CATARSE

Não consigo conter o choro.

O grito ainda retenho, mas custa muito ao peito porque dói,

ele quer sair.

Minha casa está uma bagunça. Tudo fora do lugar. Cama, gavetas, armários, chão, parede...

Deve haver um jeito de arrumar.

Os papéis estão empilhados, enxovalhados.

Tropeço no tapete e debaixo dele há muito destroço.

Quero gritar, quero arrumar, quero consertar, quero acertar.

Minha casa está de pernas para o ar

e a contemplação atônita e estéril só acumula o desarranjo.

A fantasia de estátua não ajuda. Já, já servirei de cabide, chapeleira, presa e perdida no cenário.

Talvez devesse começar “lavando as mãos”, mas isso seria covardia. desistir, deixar a casa e partir.

Deixar a decisão, a arrumação para outro, na multidão... Sentença final da casa bagunçada.

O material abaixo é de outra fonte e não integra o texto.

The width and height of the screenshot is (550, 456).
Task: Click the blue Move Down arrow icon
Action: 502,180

...Apague a luz, tranque-a a sete chaves, deixe-a implodir...

Definitivamente este não seria o começo, seria o fim.

Talvez o começo seja respirar,

contar setenta vezes sete, perdoar os lapsos, os deslizes, o acúmulo de coisas grotescas, a preguiça, o desânimo em arregaçar as mangas.

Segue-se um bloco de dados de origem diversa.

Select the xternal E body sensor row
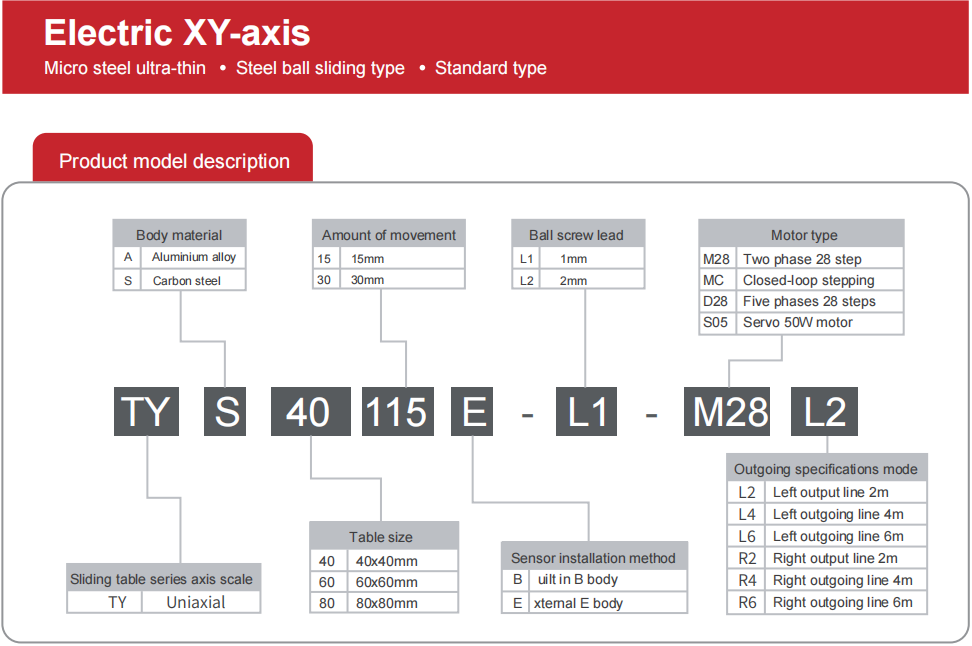Image resolution: width=972 pixels, height=646 pixels. [579, 603]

Depois do perdão... Ah! Muita água nas paredes, água fresca e limpa da cabeça aos pés.

Depois do perfume de alma lavada... Sentar, abrir as gavetas, ajeitar cada coisa com harmonia, descartando o supérfluo, o inadequado.

Gavetas equilibradas, armários, baús, prateleiras... Sem excesso, sem poeira, sem bagagem.

E depois da faxina, enfim, boa música ao redor da lareira e posso dançar, soltar o grito de alívio, abrir a janela e sair um pouco batendo as asas,

não mais presas e empoeiradas. Agora livres, leves e limpas como o resto da casa.